Replacing "Concerned," with "After learning that the young man was indeed on the plane," — I can of course see why you thought this was an improvement, as it clarifies that Tintin didn't rush off half-cocked, but instead had proof that his friend Chang was on the flight that crashed. However, the reason I believe the simpler version is an improvement is because we don't need to go into unnecessary detail. A synopsis is mostly there to help readers who haven't read the story make sense out of the rest of the article, which goes on to discuss what lead to the story's creation. We're not there to tell the whole story. It feels clunky to read that clarifying statement. It just takes too long to communicate such a small payoff. Think about how much of this kind of detail we have left out of the synopsis already. I briefly considered keeping the a cut down version of this clarification before realizing it really isn't critical; we need to get on with the story.
Deleting the word "mysterious" before the words "Yeti tracks" — I originally added this word because it succinctly sets the stage for an unusual new character's introduction. These are no ordinary animal tracks. I felt that, if it were possible to do so, we need to know that there is something odd about these tracks. While an added word comes with a cost, and I certainly applaud any editor who can trim a word and still allow the sentence to keep the same meaning, the added cost is only one word and I think the cost is worth it to help the reader with the big reveal that is coming. When I added this same word to the article lead it was to deliberately reflect its position here.

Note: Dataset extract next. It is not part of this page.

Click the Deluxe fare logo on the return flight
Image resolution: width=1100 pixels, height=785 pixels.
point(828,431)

Replacing "arriving" with "They arrive" — This one is fairly straightforward. The new edit redundantly repeats the beginning of the sentence word "They" twice in two sentences. We always want to avoid redundancy like that. Breaking the sentence into two isn't particularly necessary either. Yes, it is a long sentence, but it is not at all unusual to have long sentences in a synopsis to keep the action flowing quickly.

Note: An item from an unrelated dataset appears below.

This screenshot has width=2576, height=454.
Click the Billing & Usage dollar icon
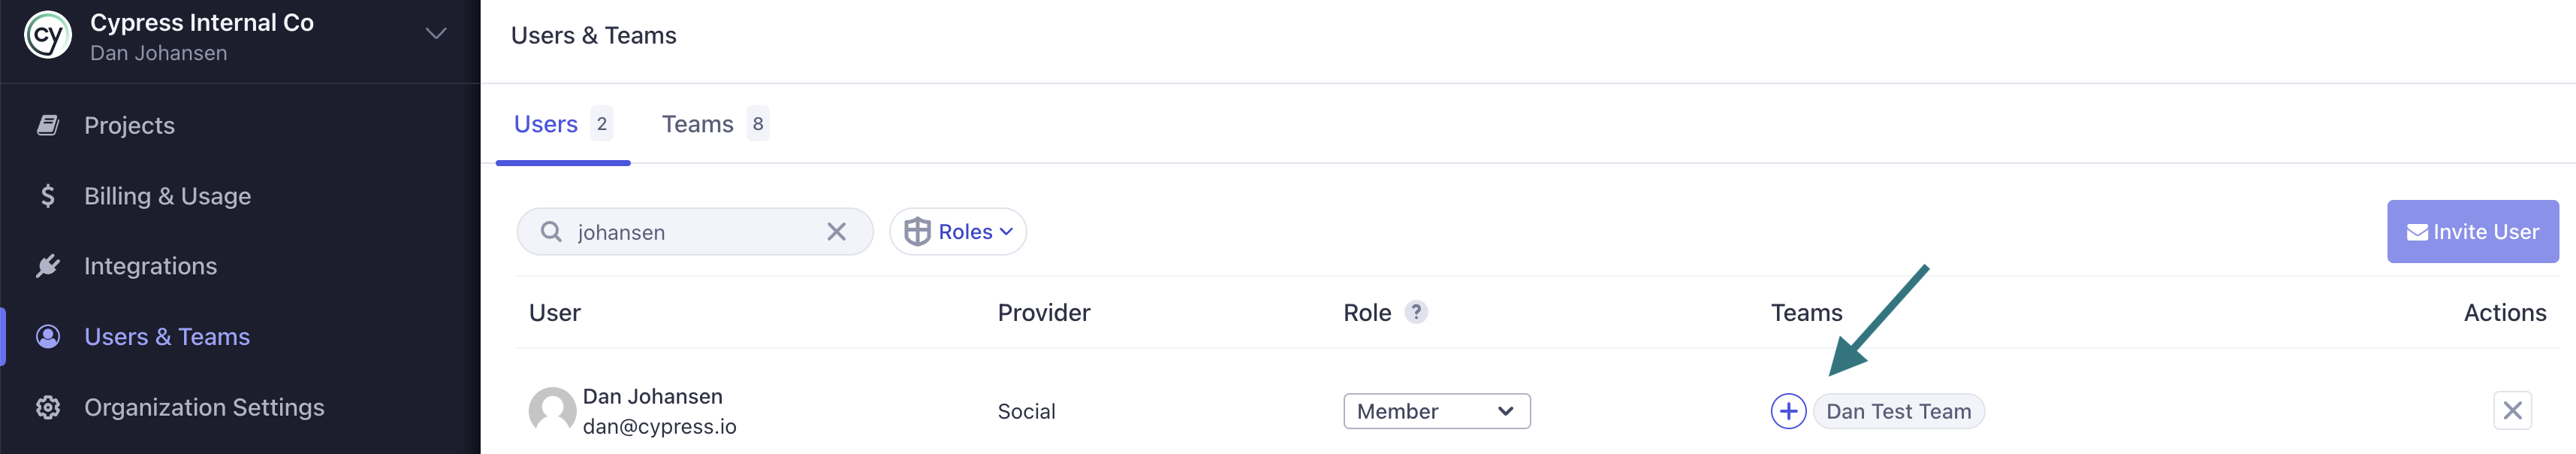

Replacing "the flash bulb of Tintin's camera is accidentally set off, scaring the Yeti into fleeing" with "the Yeti accidentally sets off the flash bulb of his camera, and runs away scared" — Evidently you believe that the Yeti is the one who pushed the button on the camera, and you feel it is important to clarify this. Apparently you also believe it is the Yeti's camera. It is Tintin's camera, so we should definitely not say "the Yeti accidentally sets off the flash bulb of his camera". As for which one of them set it off after the Yeti lunges, we truly don't know which one of them it was. We see that they Yeti lunges and we see the flash bulb is set off. It is more likely that Tintin pushed the button actually, but rather than pin it on either of them as if we know this, I found a way to say it without getting into something as unimportant as who set it off. Ending the sentence with the word "scared" seems amateurish to me. It's an amateurish-sounding word and it seems to end the sentence with a thud. Let's not leave that word languishing in the reader's mind while they get to the next sentence.
Thanks for sitting through that. While I am not absolutely adamant about keeping the text of the article the way it was, I can certainly tell you that I have been over and over this article with a fine-toothed comb, and dozens of highly-respected Wikipedia editors have also, copy editing the hell out of this article on its journey through GA and then FA. They must have felt that it was in good condition. If you could, please see if you agree with the points I make above. Thanks for understanding. Best, Prhartcom (talk) 18:50, 5 February 2016 (UTC)
Hello Prhartcom (talk·contribs). No offence taken at all but I will also explain myself and disagree partly.
I think you understood my point well, and I also strive to make summaries succint but felt this was a necessary explanation. I don't insist on it.
It seems to me that "mysterious Yeti tracks" is an oxymoron: if the tracks are identified, then they are not mysterious. In fact, peeping at the book I see that they have a dispute at this point over whose tracks they are. How about something like "The porters abandon the group in fear when unusual tracks—the Yeti's—are found"?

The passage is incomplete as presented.